Bill Flanagan at Times Online has an interview with Bob Dylan. They talk about Dylan’s impressions of Barack Obama’s writing in Dreams of My Father. It seems that Dylan considers the president to be a pretty good writer, capable of making readers think and feel at the same time. He thinks Obama says some ‘profoundly outrageous things.’ I always enjoy the slightly argumentative way Bob Dylan answers questions. So often, when an interviewer thinks something is obvious, Dylan says, ‘not exactly,’ and goes on to carefully explain how the interviewer is wrong.
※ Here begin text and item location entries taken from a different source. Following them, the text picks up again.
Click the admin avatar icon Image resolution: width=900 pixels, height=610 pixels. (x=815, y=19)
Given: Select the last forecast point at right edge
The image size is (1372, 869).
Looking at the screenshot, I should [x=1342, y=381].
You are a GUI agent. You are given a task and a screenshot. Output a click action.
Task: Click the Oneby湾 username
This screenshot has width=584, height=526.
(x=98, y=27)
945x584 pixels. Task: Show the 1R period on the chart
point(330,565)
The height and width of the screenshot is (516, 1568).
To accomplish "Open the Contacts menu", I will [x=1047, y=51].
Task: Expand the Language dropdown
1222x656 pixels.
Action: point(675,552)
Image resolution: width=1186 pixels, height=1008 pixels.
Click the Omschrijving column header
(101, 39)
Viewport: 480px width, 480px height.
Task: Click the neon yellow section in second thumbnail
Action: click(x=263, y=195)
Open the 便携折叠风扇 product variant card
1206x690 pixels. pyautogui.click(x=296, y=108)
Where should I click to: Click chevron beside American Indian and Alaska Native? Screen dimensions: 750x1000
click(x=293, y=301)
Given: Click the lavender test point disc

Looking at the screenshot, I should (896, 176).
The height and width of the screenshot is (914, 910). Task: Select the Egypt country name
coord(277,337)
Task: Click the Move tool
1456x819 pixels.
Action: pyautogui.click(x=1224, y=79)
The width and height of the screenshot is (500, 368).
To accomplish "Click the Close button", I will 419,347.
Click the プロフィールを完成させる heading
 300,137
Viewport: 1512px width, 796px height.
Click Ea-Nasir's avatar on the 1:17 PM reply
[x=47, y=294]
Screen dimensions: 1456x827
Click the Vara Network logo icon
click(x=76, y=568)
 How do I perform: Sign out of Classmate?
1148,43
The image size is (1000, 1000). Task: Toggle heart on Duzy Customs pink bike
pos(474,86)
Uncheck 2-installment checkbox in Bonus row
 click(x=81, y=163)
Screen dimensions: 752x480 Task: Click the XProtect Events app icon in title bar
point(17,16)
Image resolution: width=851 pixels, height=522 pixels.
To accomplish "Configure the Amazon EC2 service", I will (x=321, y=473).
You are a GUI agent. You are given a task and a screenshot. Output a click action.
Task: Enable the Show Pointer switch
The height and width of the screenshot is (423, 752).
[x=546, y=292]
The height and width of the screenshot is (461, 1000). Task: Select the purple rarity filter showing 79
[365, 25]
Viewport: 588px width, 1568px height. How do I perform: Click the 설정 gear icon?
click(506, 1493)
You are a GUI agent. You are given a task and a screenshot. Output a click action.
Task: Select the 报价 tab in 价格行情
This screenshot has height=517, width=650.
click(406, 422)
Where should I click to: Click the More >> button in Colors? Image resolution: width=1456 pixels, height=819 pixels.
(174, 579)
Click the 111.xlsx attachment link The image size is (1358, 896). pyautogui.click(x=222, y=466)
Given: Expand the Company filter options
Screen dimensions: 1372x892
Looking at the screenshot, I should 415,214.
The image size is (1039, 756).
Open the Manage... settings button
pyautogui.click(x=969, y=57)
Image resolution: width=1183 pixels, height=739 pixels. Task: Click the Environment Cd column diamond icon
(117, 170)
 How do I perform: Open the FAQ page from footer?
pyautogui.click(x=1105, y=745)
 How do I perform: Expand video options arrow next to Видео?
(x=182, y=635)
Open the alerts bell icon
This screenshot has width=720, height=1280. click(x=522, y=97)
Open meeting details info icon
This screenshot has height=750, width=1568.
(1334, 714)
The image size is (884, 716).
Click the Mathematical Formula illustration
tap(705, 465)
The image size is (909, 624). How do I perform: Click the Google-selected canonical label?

Dylan talks about ghosts in the American South:
It must be the Southern air. It’s filled with rambling ghosts and disturbed spirits. They’re all screaming and forlorning. It’s like they are caught in some weird web – some purgatory between heaven and hell and they can’t rest.
BF: Are you a mystical person?
BF: Any thoughts about why?
BD: I think it’s the land. The streams, the forests, the vast emptiness. The land created me. I’m wild and lonesome. Even as I travel the cities, I‘m more at home in the vacant lots. But I have a love for humankind, a love of truth, and a love of justice. I think I have a dualistic nature. I’m more of an adventurous type than a relationship type.
BF: But the album is all about love – love found, love lost, love remembered, love denied.
BD: Inspiration is hard to come by. You have to take it where you find it.
Anyone who talks that way is definitely going to be able to sell me some music. I will be all ears and I will walk around for months trying to find those ghosts. If he says they’re there, then they are.